Stored records:
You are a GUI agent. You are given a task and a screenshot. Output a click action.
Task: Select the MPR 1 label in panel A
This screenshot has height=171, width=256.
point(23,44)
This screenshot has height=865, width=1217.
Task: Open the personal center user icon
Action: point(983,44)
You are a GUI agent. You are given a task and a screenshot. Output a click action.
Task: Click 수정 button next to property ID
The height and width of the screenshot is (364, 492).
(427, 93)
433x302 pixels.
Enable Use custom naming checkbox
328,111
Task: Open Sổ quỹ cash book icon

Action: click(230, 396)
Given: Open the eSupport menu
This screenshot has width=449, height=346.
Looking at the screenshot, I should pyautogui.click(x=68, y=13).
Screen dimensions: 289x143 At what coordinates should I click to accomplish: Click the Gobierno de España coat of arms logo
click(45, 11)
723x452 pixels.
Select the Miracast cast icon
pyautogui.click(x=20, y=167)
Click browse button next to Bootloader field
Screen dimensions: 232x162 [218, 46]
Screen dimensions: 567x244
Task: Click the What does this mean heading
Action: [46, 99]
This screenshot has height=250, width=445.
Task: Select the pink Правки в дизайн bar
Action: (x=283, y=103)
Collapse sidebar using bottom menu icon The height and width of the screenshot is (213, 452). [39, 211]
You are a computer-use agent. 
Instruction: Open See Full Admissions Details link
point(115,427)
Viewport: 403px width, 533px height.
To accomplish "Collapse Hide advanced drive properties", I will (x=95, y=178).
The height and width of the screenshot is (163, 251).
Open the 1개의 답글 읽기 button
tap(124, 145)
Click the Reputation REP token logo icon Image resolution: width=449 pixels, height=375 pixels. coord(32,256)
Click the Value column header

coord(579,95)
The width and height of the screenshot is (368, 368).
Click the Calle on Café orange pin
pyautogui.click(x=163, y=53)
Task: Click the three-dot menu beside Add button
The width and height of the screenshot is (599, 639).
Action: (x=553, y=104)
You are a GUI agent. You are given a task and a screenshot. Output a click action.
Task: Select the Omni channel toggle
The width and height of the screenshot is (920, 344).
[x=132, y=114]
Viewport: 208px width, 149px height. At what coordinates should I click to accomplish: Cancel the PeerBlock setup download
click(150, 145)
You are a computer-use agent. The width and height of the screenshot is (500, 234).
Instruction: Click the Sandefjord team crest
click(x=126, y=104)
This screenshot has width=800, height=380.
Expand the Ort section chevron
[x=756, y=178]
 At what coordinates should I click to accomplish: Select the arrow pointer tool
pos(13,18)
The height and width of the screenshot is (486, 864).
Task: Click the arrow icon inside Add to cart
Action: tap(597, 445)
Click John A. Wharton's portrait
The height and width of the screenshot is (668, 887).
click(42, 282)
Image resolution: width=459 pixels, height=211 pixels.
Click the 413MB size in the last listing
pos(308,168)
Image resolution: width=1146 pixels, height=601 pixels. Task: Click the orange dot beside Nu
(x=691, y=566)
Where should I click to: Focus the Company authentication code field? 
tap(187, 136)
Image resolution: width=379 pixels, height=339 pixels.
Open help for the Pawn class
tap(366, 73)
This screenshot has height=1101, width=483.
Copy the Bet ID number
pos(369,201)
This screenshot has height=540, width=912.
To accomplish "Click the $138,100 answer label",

**WHAT IS REQUIRED**.
When a line of the records includes "Collapse", that line belongs in the answer.

**OUTPUT FOR THIS TASK**.
Collapse sidebar using bottom menu icon The height and width of the screenshot is (213, 452). [39, 211]
To accomplish "Collapse Hide advanced drive properties", I will (x=95, y=178).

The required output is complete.